Improve support for UTF 8 - datacratic/rtbkit GitHub Wiki

Support for utf8 is lacking in RTBkit and needs to be improved. This document proposes a solution to this and hopes to open up the discussion.

Current Status

Currently, only plain ascii strings are stored in the std::string class while utf8 strings are stored in the Utf8String class. So far, the strategy was to maximize the usage of std::string and use the Utf8String string only when needed i.e. as little as possible. The rationale behind this is that there is some overhead associated with the usage of the Utf8String class.

The overhead is mostly in:

constructors & assignment (where the input string is validated)
iterator (where the bidirectional iterator moves to the next or the previous utf8 character)
encoding & decoding

Of course, indexing by character (or byte) is possibly risky and broken and thus, not available in the class's interface.

As the user base of RTBkit expands, we are seeing more cases where utf8 would be needed and adding them everywhere is degrading performance to some extend. Ideally, we would like to use std::string everywhere and assume it could contain utf8. But, processing utf8 is currently much more costly (performance wise) and in many cases the strings are internal and will never contain utf8.

Deducing the encoding of the std::string from the context is generally a bad design as the type semantics is completely lost.

Requirements

It should avoid mishandling utf8 string by error i.e. not deduce the encoding by the context
It should handle utf8 and ascii efficiently

Proposal

The proposed solution is simple but adds a level of abstraction. Simply keep the Utf8String class that will detect and keep the encoding as part of its structure so that operations can be optimally selected based on the actual internal encoding.

It should also be used for every field that can possibly contain utf8 e.g. bid request fields and ad server event fields.
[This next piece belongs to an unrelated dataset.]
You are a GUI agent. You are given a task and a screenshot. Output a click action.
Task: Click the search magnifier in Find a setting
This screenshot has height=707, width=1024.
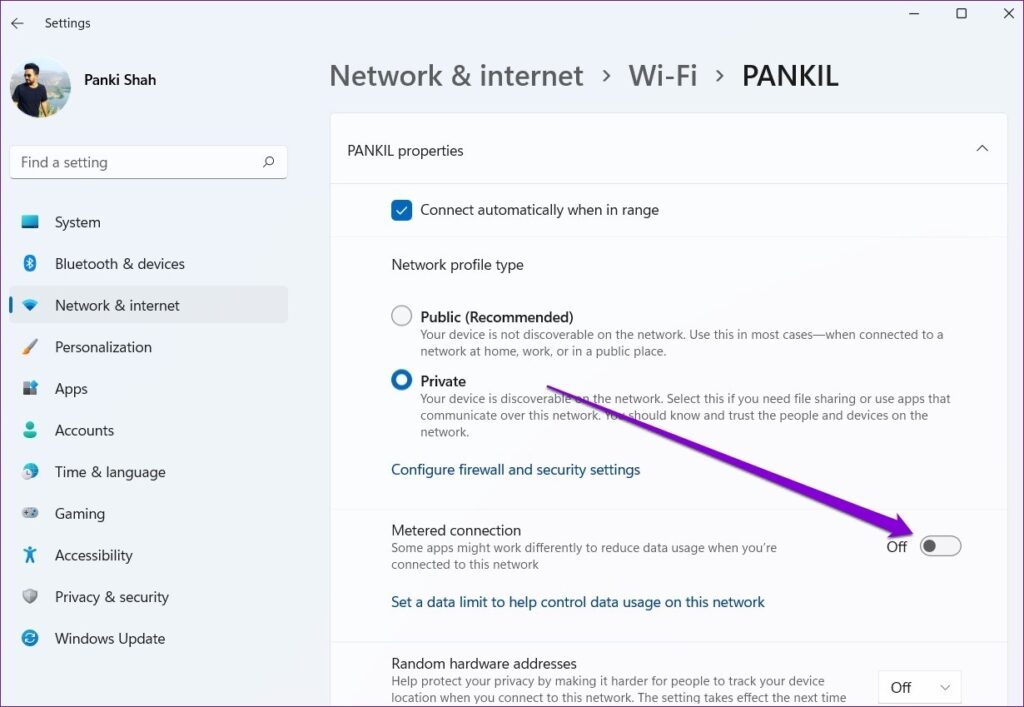pyautogui.click(x=269, y=162)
Use of std::string will be exclusively ascii by convention.

Discussion

Why not use utf8 everywhere and thus have only 1 concept for std::string. There is little measurable performance costs.

Maybe but there are still cases where assuming the utf8 encoding will degrade performances e.g. regular expression filters.

Even if there is a performance cost, we're ready to take it to make the code simpler and easier to use.

Lots of work was (was, is and will be) put into RTBkit to make it fast and efficient. They sum up to many little things that do not look very costly individually but end up making a big difference. Since this has a direct impact on the cost of operation, great care should be taken not to take shortcuts.